Florianópolis cresceu 40% nos últimos dez anos. A população passou de 450 mil para mais de 630 mil habitantes. A cidade virou destino de nômades digitais, aposentados paulistas e gaúchos, e de uma classe média que descobriu que podia trabalhar remotamente de qualquer lugar — e escolheu o litoral catarinense.
O que o crescimento trouxe
Há coisas genuinamente boas nesse crescimento. A economia diversificou. A cena cultural ficou mais rica. Novos restaurantes, livrarias, espaços culturais. A cidade ficou mais cosmopolita, no sentido mais literal da palavra.

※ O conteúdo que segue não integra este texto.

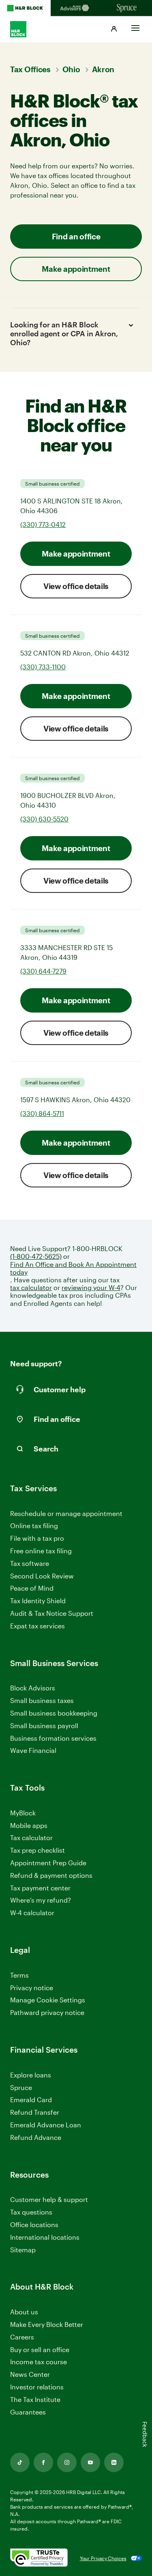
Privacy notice (31, 1987)
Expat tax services (37, 1626)
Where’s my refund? (40, 1900)
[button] (114, 29)
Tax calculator (31, 1837)
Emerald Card (31, 2099)
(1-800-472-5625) (36, 1256)
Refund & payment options (51, 1875)
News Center (30, 2374)
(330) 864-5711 (42, 1113)
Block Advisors (32, 1688)
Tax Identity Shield (38, 1600)
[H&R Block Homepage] (25, 8)
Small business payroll (44, 1725)
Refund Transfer (34, 2112)
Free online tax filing (41, 1551)
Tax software (29, 1563)
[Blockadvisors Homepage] (76, 8)
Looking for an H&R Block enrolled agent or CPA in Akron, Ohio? (64, 333)
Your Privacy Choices (103, 2558)
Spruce (21, 2087)
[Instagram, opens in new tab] (67, 2462)
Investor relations (37, 2387)
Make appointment (76, 553)
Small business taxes (42, 1700)
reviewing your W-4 (91, 1287)
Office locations (34, 2225)
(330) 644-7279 (43, 971)
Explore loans (30, 2075)
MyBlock (23, 1813)
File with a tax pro (37, 1538)
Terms (19, 1975)
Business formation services (53, 1738)
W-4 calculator (32, 1912)
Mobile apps (28, 1825)
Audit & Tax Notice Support (51, 1613)
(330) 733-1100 (43, 667)
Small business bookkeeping (53, 1713)
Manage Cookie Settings (47, 2000)
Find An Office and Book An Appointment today (73, 1268)
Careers (22, 2337)
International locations (44, 2237)
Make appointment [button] (76, 268)
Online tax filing (34, 1525)
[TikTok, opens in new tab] (20, 2462)
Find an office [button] (76, 236)
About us (24, 2312)
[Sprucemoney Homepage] (126, 8)
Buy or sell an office (39, 2349)
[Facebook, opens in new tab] (43, 2462)
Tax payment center (40, 1888)
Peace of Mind (32, 1588)
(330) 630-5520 (44, 819)
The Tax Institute (35, 2399)
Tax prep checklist (37, 1850)
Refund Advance (35, 2137)
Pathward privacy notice (47, 2012)
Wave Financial (33, 1750)
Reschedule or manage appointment (66, 1513)
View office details (76, 586)
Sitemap (23, 2250)
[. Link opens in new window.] (39, 2558)
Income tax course (38, 2361)
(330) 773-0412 (43, 524)
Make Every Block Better (46, 2324)
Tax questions (31, 2212)
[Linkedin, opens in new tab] (114, 2462)
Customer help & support (49, 2199)
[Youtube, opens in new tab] (90, 2462)
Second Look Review (42, 1576)
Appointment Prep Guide (48, 1862)
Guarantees (28, 2412)
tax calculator (31, 1287)
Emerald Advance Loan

Mas o crescimento também trouxe o que sempre traz: especulação imobiliária, gentrificação, pressão sobre a infraestrutura. O preço médio do metro quadrado em Florianópolis cresceu 85% nos últimos cinco anos — o maior aumento entre as capitais brasileiras.
Quem está saindo
Os pescadores artesanais da Lagoa da Conceição, que viviam ali há gerações, estão sendo empurrados para o continente. Os funcionários públicos de nível médio que compraram apartamentos nos anos 2000 estão vendendo e se mudando para São José ou Palhoça, onde o custo de vida ainda é suportável.
Uma pesquisa da UFSC publicada em março mostrou que 34% dos moradores de renda média-baixa que deixaram Florianópolis nos últimos três anos citaram o custo de moradia como principal motivo. Não foram expulsos por decreto — foram expulsos pelo mercado.
A questão do planejamento
O Plano Diretor de Florianópolis, aprovado em 2014, foi desenhado para uma cidade diferente. As revisões parciais feitas desde então foram insuficientes para lidar com a velocidade e a escala do crescimento.
A prefeitura anunciou uma revisão completa para 2027. Mas revisões de plano diretor são processos lentos e politicamente intensos — e a cidade não tem tempo de sobra.